Pour l'analyste d'International Crisis Group Michael Ayari, "il y a un objectif de restaurer l'efficience de l'Etat, mais il faudra s'assurer d'impliquer un large nombre d'acteurs": "on est dans l'inconnu, avec un risque de dérives y compris sanglantes".
Dans la journée, plusieurs centaines de partisans du président Saied et d'Ennahdha ont échangé des jets de bouteilles et de pierres devant le Parlement à Tunis. Mais la situation est ensuite revenue à la normale.
Aggravation de l'épidémie
Selon Ennahdha, le bureau de l'Assemblée, réuni en dehors du Parlement, a appelé l'armée et les forces de sécurité à "se placer du côté du peuple et à remplir leur rôle de protection de la Constitution".
En fin de journée, la présidence a annoncé que le couvre-feu nocturne officiellement instauré pour lutter contre le Covid avait été étendu de deux heures, désormais de 19H00 à 06H00. Elle a aussi interdit des rassemblements de plus de trois personnes.

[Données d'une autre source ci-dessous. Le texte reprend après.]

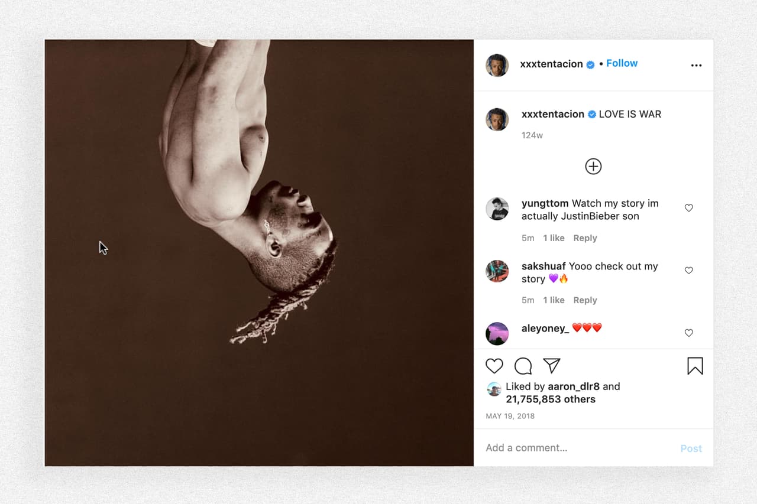
Task: Reply to yungttom's comment
Action: point(585,238)
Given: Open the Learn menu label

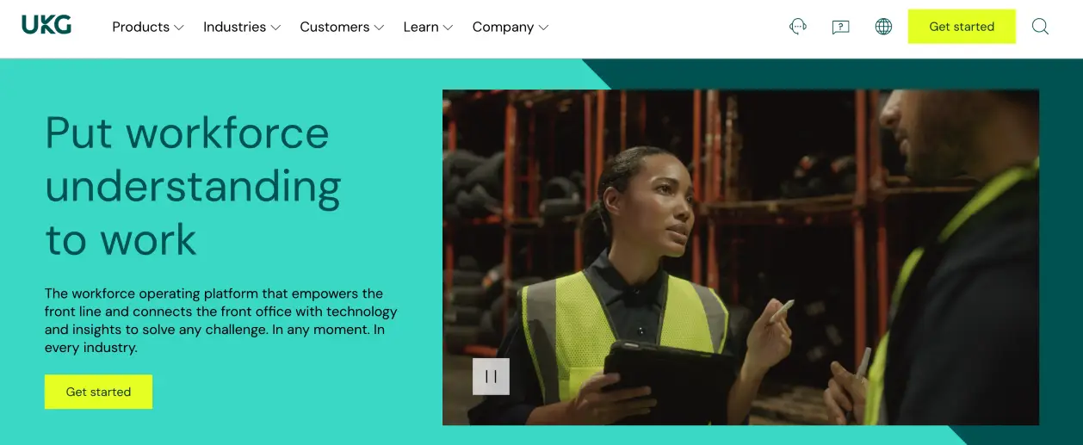Looking at the screenshot, I should (421, 27).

Ces bouleversements marqués par des nombreux rassemblements de foule interviennent alors que la Tunisie, déjà frappée par ailleurs par le chômage et l'inflation, fait face à un pic épidémique, avec l'un des pires taux de mortalité officiels au monde. Le pays de 12 millions d'habitants a enregistré officiellement plus de 560.000 cas de Covid, dont plus de 18.000 décès.